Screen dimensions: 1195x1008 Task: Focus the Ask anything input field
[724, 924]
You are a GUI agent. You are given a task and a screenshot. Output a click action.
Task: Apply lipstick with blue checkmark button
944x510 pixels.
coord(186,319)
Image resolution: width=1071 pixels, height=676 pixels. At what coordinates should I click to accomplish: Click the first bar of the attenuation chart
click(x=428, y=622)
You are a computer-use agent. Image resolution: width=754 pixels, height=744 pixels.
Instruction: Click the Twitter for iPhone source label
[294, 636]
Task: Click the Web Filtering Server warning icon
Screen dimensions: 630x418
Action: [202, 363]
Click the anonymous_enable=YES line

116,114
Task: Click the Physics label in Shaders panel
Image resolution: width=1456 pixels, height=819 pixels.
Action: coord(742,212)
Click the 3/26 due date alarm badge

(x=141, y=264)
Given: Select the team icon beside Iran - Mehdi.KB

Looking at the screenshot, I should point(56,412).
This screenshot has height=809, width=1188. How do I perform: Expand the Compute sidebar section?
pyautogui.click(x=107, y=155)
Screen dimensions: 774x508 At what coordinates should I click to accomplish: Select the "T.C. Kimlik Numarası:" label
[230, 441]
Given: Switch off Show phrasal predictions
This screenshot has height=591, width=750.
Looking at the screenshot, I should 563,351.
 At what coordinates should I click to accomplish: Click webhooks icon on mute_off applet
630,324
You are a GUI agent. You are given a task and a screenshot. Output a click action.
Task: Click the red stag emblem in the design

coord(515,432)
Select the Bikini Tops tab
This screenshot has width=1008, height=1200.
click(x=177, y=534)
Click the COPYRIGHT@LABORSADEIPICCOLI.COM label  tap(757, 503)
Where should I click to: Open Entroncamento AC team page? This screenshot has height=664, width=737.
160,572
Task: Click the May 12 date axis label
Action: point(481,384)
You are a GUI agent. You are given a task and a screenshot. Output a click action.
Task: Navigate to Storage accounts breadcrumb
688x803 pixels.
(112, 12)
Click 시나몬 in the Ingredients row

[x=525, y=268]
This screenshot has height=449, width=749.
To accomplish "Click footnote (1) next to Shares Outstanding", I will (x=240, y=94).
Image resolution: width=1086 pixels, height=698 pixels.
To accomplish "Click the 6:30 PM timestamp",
•••
Word for word, write out all the lines shown above.

Output ▸
Screen dimensions: 1195x1008 Task: Focus the Ask anything input field
[724, 924]
You are a GUI agent. You are given a task and a screenshot. Output a click action.
Task: Apply lipstick with blue checkmark button
944x510 pixels.
coord(186,319)
Image resolution: width=1071 pixels, height=676 pixels. At what coordinates should I click to accomplish: Click the first bar of the attenuation chart
click(x=428, y=622)
You are a computer-use agent. Image resolution: width=754 pixels, height=744 pixels.
Instruction: Click the Twitter for iPhone source label
[294, 636]
Task: Click the Web Filtering Server warning icon
Screen dimensions: 630x418
Action: [202, 363]
Click the anonymous_enable=YES line

116,114
Task: Click the Physics label in Shaders panel
Image resolution: width=1456 pixels, height=819 pixels.
Action: coord(742,212)
Click the 3/26 due date alarm badge

(x=141, y=264)
Given: Select the team icon beside Iran - Mehdi.KB

Looking at the screenshot, I should point(56,412).
This screenshot has height=809, width=1188. How do I perform: Expand the Compute sidebar section?
pyautogui.click(x=107, y=155)
Screen dimensions: 774x508 At what coordinates should I click to accomplish: Select the "T.C. Kimlik Numarası:" label
[230, 441]
Given: Switch off Show phrasal predictions
This screenshot has height=591, width=750.
Looking at the screenshot, I should 563,351.
 At what coordinates should I click to accomplish: Click webhooks icon on mute_off applet
630,324
You are a GUI agent. You are given a task and a screenshot. Output a click action.
Task: Click the red stag emblem in the design

coord(515,432)
Select the Bikini Tops tab
This screenshot has width=1008, height=1200.
click(x=177, y=534)
Click the COPYRIGHT@LABORSADEIPICCOLI.COM label  tap(757, 503)
Where should I click to: Open Entroncamento AC team page? This screenshot has height=664, width=737.
160,572
Task: Click the May 12 date axis label
Action: point(481,384)
You are a GUI agent. You are given a task and a screenshot. Output a click action.
Task: Navigate to Storage accounts breadcrumb
688x803 pixels.
(112, 12)
Click 시나몬 in the Ingredients row

[x=525, y=268]
This screenshot has height=449, width=749.
To accomplish "Click footnote (1) next to Shares Outstanding", I will (x=240, y=94).
Image resolution: width=1086 pixels, height=698 pixels.
To accomplish "Click the 6:30 PM timestamp",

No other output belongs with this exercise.